## PROBLEMS TO SOLVE
[1] In the T cell culture methods text, quote the passage between "Dynabeads® M-450 Tosylactivated" and "pH 7.4 at 4 °C.", inclusive.
[2] In the T cell culture methods text, list each component added to the RPMI1640 medium, with its concentration.
[3] Proceed with the T cell culture methods text, starting right after its final sentence.
─── TEXT PASSAGE
Dynabeads® M-450 Tosylactivated beads (Invitrogen by Life Technologies) were coupled with 50 μg of protein according the manufacturer’s guidelines and as previously shown [27]. Isotype beads were coupled with 10% Purified NA/LE Mouse IgG2a, k isotype control (BD Bioscience), 30% Ultra-LEAF Purified Mouse IgG1, k isotype control (Biolegend) and 60% Ultra-LEAF Purified Human IgG1 isotype control antibody (Biolegend). Stimulatory beads were designed using 5% Purified NA/LE Mouse anti-human CD3 (HIT3a; BD Biosciences), 30% Ultra-LEAF Purified Human IgG1 Isotype control antibody (Biolegend), 15% Ultra-LEAF Purified anti-human CD28 antibody (CD28.2; Biolegend) or Recombinant human B7–1/CD80-Fc Chimera Protein, CF (R&D Systems). Beads were stored in Ca²⁺ and Mg²⁺ free PBS with 0.1% BSA and 2 mM EDTA pH 7.4 at 4 °C.

Healthy donor leukapheresis packs were obtained from the NIH blood bank (protocol 99-CC-0168). T cells were negatively selected using an EasySep Human T cell isolation kit (Stemcell Technologies) and cryopreserved in 90% FBS and 10% DMSO until use. Cells were thawed in a 37°C water bath and cultured overnight in RPMI1640 medium containing 10% fetal bovine serum, 1% penicillin-streptomycin-glutamine, 1% MEM non-essential amino acids solution, 15 mM HEPES, 1 mM sodium pyruvate and 55 μM 2-mercaptoethanol. Cells were plated at 1*10⁵/200 μl in 96-well round-bottom plates with M-450 Tosylactivated beads. Dexamethasone was purchased from Sigma Aldrich (D4902) and dissolved in DMSO. Niviolumab and ipilimumab F(ab’)₂ were used to block PD-1 and CTLA-4, respectively. Ipilimumab F(ab’)₂ was created using a Pierce F(ab’)₂ Preparation Kit per the manufacturer’s instructions (ThermoFisher Scientific, MA, USA). Cells were incubated at 37 °C in 20% O_2, and 5% CO₂ for four days for proliferation analyses and two days for Western blot and qPCR analyses.
──────
─── DATA SUPPLIED
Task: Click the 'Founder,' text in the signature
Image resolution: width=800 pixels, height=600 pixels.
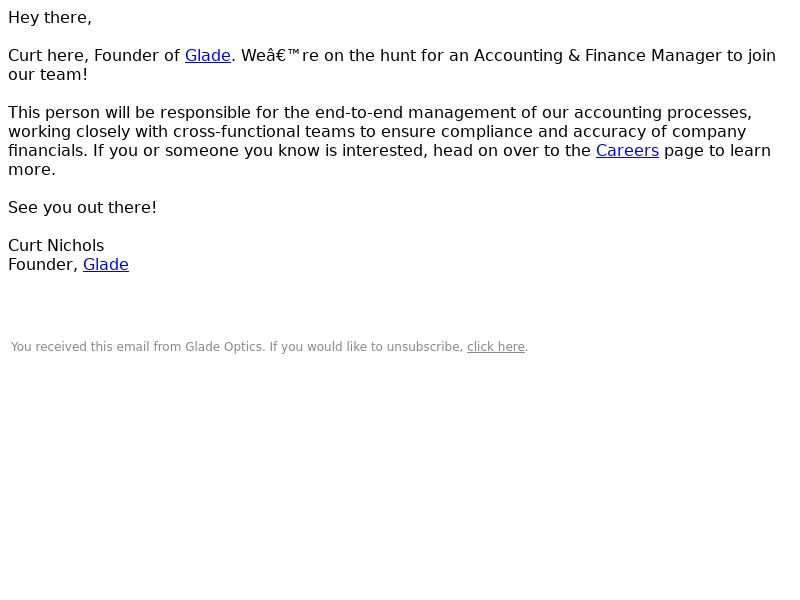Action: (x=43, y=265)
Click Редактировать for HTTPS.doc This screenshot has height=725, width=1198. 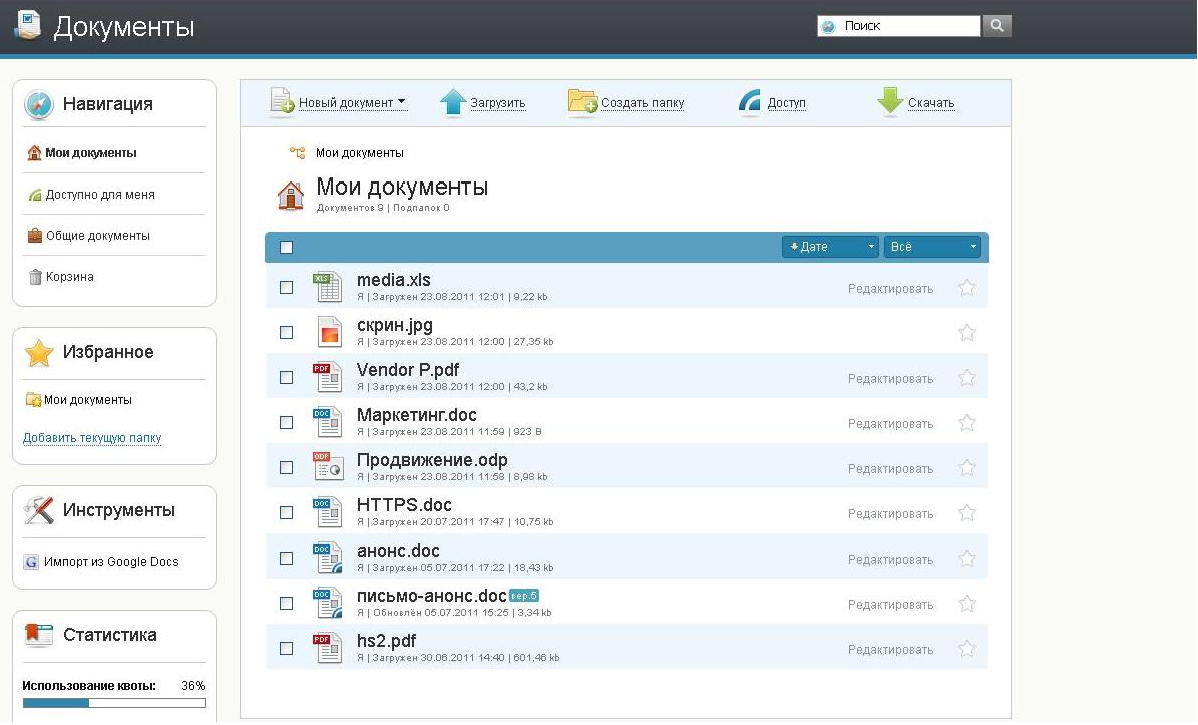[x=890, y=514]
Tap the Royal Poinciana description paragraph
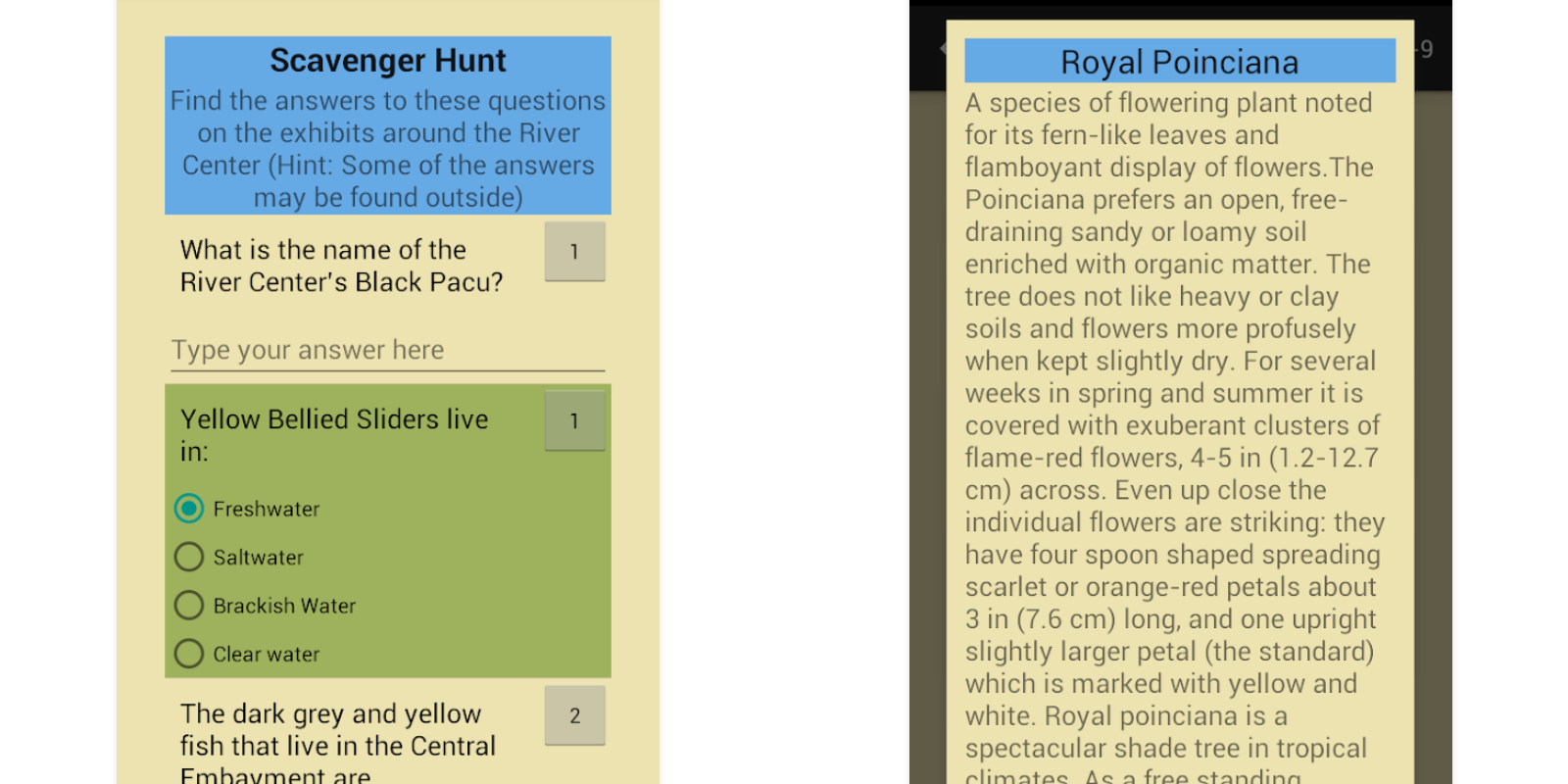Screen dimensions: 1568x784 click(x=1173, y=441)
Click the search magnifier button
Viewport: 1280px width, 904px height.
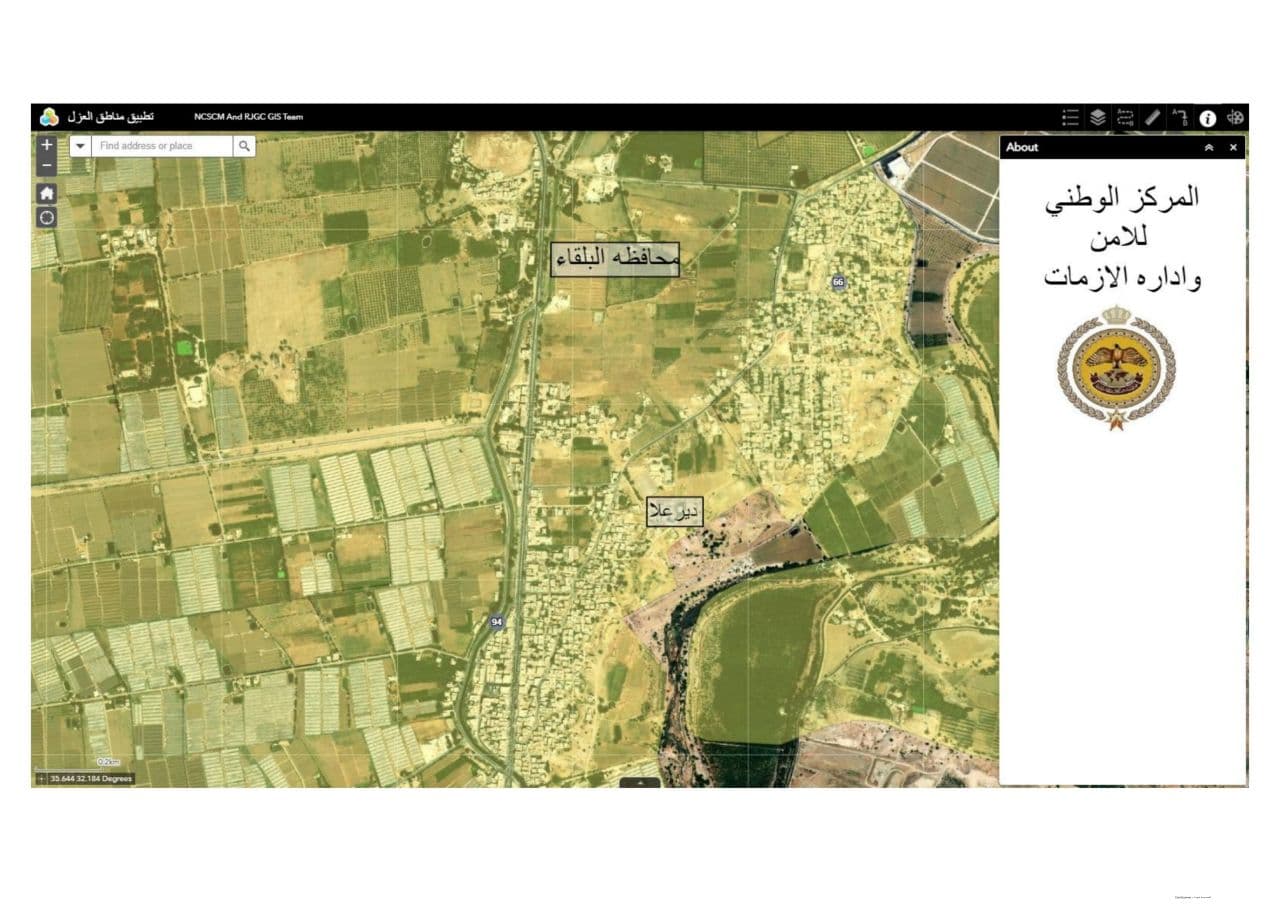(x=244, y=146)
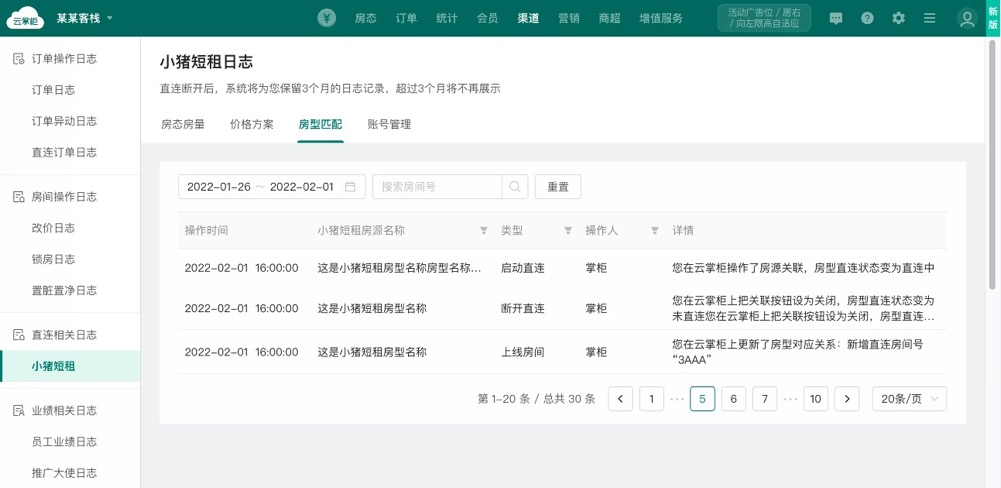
──────
## RESULTS OF THE EXERCISE
[1]
Dynabeads® M-450 Tosylactivated beads (Invitrogen by Life Technologies) were coupled with 50 μg of protein according the manufacturer’s guidelines and as previously shown [27]. Isotype beads were coupled with 10% Purified NA/LE Mouse IgG2a, k isotype control (BD Bioscience), 30% Ultra-LEAF Purified Mouse IgG1, k isotype control (Biolegend) and 60% Ultra-LEAF Purified Human IgG1 isotype control antibody (Biolegend). Stimulatory beads were designed using 5% Purified NA/LE Mouse anti-human CD3 (HIT3a; BD Biosciences), 30% Ultra-LEAF Purified Human IgG1 Isotype control antibody (Biolegend), 15% Ultra-LEAF Purified anti-human CD28 antibody (CD28.2; Biolegend) or Recombinant human B7–1/CD80-Fc Chimera Protein, CF (R&D Systems). Beads were stored in Ca²⁺ and Mg²⁺ free PBS with 0.1% BSA and 2 mM EDTA pH 7.4 at 4 °C.

[2]
10% fetal bovine serum
1% penicillin-streptomycin-glutamine
1% MEM non-essential amino acids solution
15 mM HEPES
1 mM sodium pyruvate
55 μM 2-mercaptoethanol

[3]
αCD152-PE (BNI), αCD8α-Pacific-Blue or Alexa 488 (RPA-T8), αCD4-APC (RPA-T4), αCD197-Brilliant Violet 605 (G043H7), and αCD45RO-Brilliant Violet 785(UCHL1) were purchased from BioLegend. Anti-CD4-Brilliant UV 496 (SK3) and anti-CD279-APC (clone EH12.2.2H7) were purchased from eBioscience. Cells were stained for 30 min at room temperature, rinsed with FACS buffer (1% BSA and 0.01% sodium azide in PBS), fixed with 4% paraformaldehyde (Alfa Aesar, WA, USA), and resuspended in FACS buffer for flow cytometry analysis. Cell Cycle analysis was conducted using a Click-iT® Edu Flow Cytometry Assay Kit (Invitrogen, Carlsbad, CA, USA) per the manufacturer’s instructions. Cell apoptosis was investigated using Annexin V-Pacific Blue (Biolegend, San Diego, CA, USA) and propidium iodide (Sigma Aldrich, MO, USA). Data were acquired on a BD LSR Fortessa SORP II or LSR Fortessa X50, analyzed with Flowjo version 9.9.4 and SPICE version 5.35.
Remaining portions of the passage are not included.